• _Assignment_:
In the passage on the word Lucifer, what did the Romans use the name Lucifer to designate?

[Opening Passage section]

I mean isn’t Lucifer a synonym for Satan?

When I check most of the dictionaries that’s what it says.

Except of course for the Oxford English Dictionary.  While the New Oxford American Dictionary or Merriam Webster says Satan or the Devil, the OED says that Lucifer is a word misused to mean devil.

Where’s the sense in that we ask.

Digging back to the etymology of Lucifer we find that it comes from Latin and probably Greek and is built on lux meaning light, and fer meaning bearing.  So the literal meaning of Lucifer is the bringer of light.

That doesn’t sound very devilish does it?

In fact, I found one reference where Lucifer is used as an alternative name for Jesus because of this root meaning.

So how come I thought Lucifer was the fiery demon from below?

Well, before Lucifer was the bad guy the Romans used the name to designate the planet Venus as it rose before the sun in the morning, heralding the light of day.  In the Bible, in Isaiah the king of Babylon is also called Lucifer because he strove to be equal to God.  But of course he failed.  His rise to power and subsequent grand collapse reflect another tale of Lucifer.  In that one Lucifer was the head clerk of all the angels under God. But he got too big for his britches and God tossed him into the eternal pit of everlasting yuckiness, also changing his name at this time to Satan.

This second story isn’t actually in the Bible, its just one of those tales that has grown up around the bible over the millennia.

[Closing Passage section]
[Opening Data listing section]

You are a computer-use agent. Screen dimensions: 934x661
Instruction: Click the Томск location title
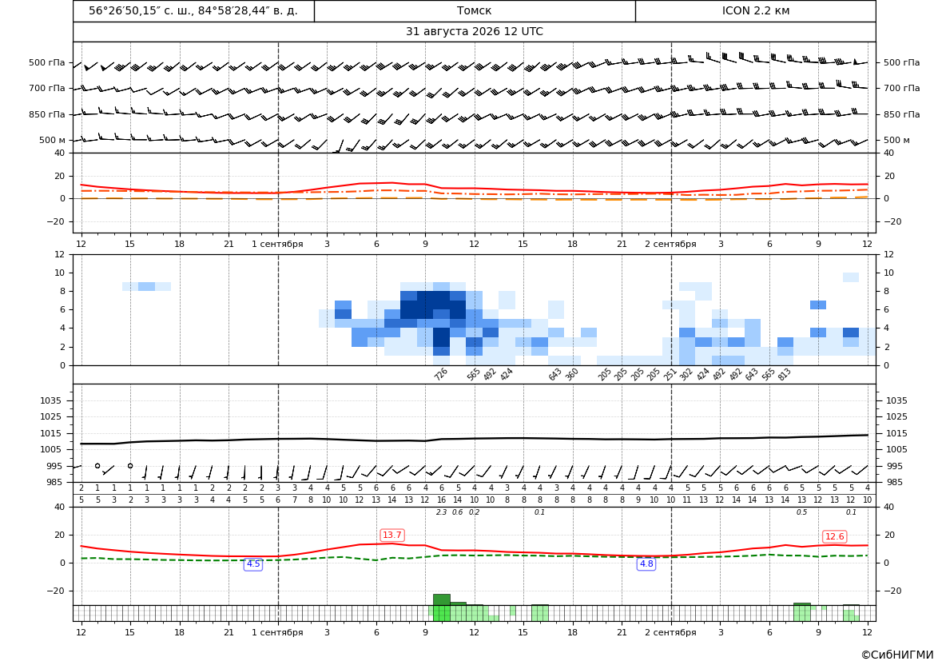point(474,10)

[Closing Data listing section]
[Opening Data listing section]

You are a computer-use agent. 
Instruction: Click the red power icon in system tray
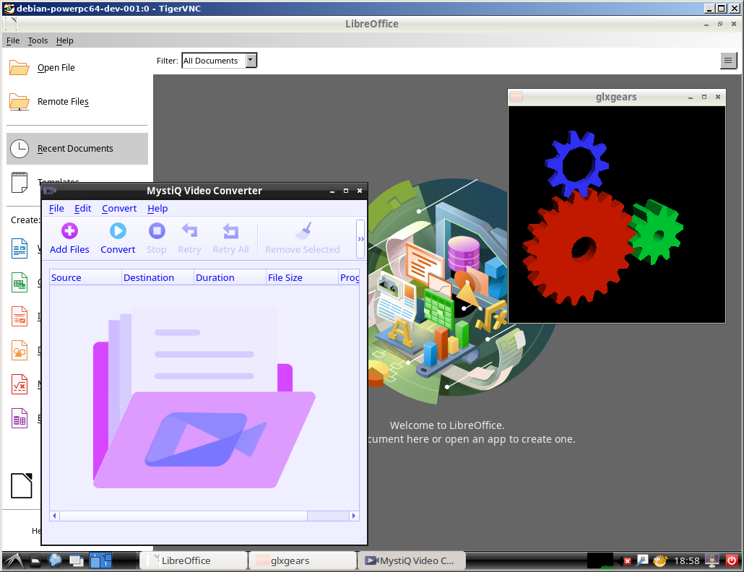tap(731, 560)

[Closing Data listing section]

• _Response for this exercise_:
The planet Venus as it rose before the sun in the morning.